I curdi e il paradigma della nazione democratica
In una fase nella quale gli USA a fronte delle realtà nella regione sono rimasti senza alternative, i curdi sono diventati l’unica alternativa. C’era una forza che combatteva con armi semplici, che resisteva contro un’organizzazione brutale che aveva occupato oltre la metà della Siria e dell‘Iraq, vinceva eserciti consolidati e diffondeva paura in tutto il mondo. Questo vale in particolare per le combattenti curde che opponevano resistenza a questa mentalità nemica della democrazia e che vende le donne nei mercati degli schiavi. Con il loro paradigma della nazione democratica garantivano un futuro equo e libero per tutti i popoli, le culture e i gruppi religiosi. Popoli e orientamenti religiosi che per anni sono stati aizzati l’uno contro l’altro, nel modello Rojava combattono insieme per la libertà e la democrazia. Anche se in Siria milioni di persone sono fuggite dalle guerra e nonostante l’embargo da parte della Turchia e del KDP, il Rojava è riuscito a tenere. I curdi, che sono riusciti a costruire in sistema alternativo nelle condizioni date da una guerra civile, rispetto alla regione hanno davvero offerto un piano per l’uscita dalla crisi.
Anche se il modello Rojava dal punto di vista ideologico non va bene agli USA, con la loro cultura laica e democratica e la rappresentazione di un modello di soluzione ideale, sono l’unica forza per la regione che può essere sostenuta.
L’equazione attuale: La Federazione Democratica Siria del Nord
La buona analisi e interpretazione della struttura storica, sociale, culturale e politica della regione, nonché la capacità di organizzare politica in modo conforme ha aperto la strada ai curdi nel Medio Oriente. La politica della „terza via“ proposta e portata anche avanti dai curdi dall’inizio della guerra civile oggi è diventata un punto sul quale si incontrano gli USA e la Russia. In questo senso la Federazione Democratica Siria del Nord è diventata più realistica che mai. I curdi hanno colto nel migliore dei modi il momento storico che si apriva davanti a loro.
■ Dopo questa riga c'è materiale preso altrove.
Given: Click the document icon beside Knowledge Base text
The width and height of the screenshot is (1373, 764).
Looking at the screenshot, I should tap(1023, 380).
Che la sicurezza di Minbic dopo i bluff della Turchia sia stata presa in carico dagli USA e dalla Russia, non è uno sviluppo casuale. Rispecchia il modello di soluzione che gli USA e la Russia prevedono per la Siria. Allo stesso modo gli USA sono consapevoli del fatto che la Russia ha fatto un accordo per la permanenza con il cantone di Afrin. Entrambe le forze sul tema della Siria concordano su una soluzione che non deve diventare ancora più cara. Ci possono essere alcuni punti sui quali USA e Russia non sono d’accordo ma rispetto alla posizione della Turchia in Siria sono sulla stessa lunghezza d‘onda. Entrambe le forze non vogliono né la Turchia né l‘Iran in Siria. Inoltre anche la Turchia e l‘Iran sono in contrapposizione. Mentre l’Iran dispone di maggiori vantaggi, la Turchia nell’equazione Siria è in una posizione neutra.
Insomma; il modello dell’Islam moderato non ha trovato eco nella regione. Una soluzione sarebbe quella di sviluppare le relazioni con la Federazione Democratica Siria del Nord invece di ostacolarla. In questo senso è ancora possibile per la Turchia fare la pace con i curdi per garantire la pace all’interno e mantenere influenza in Siria e in Iraq.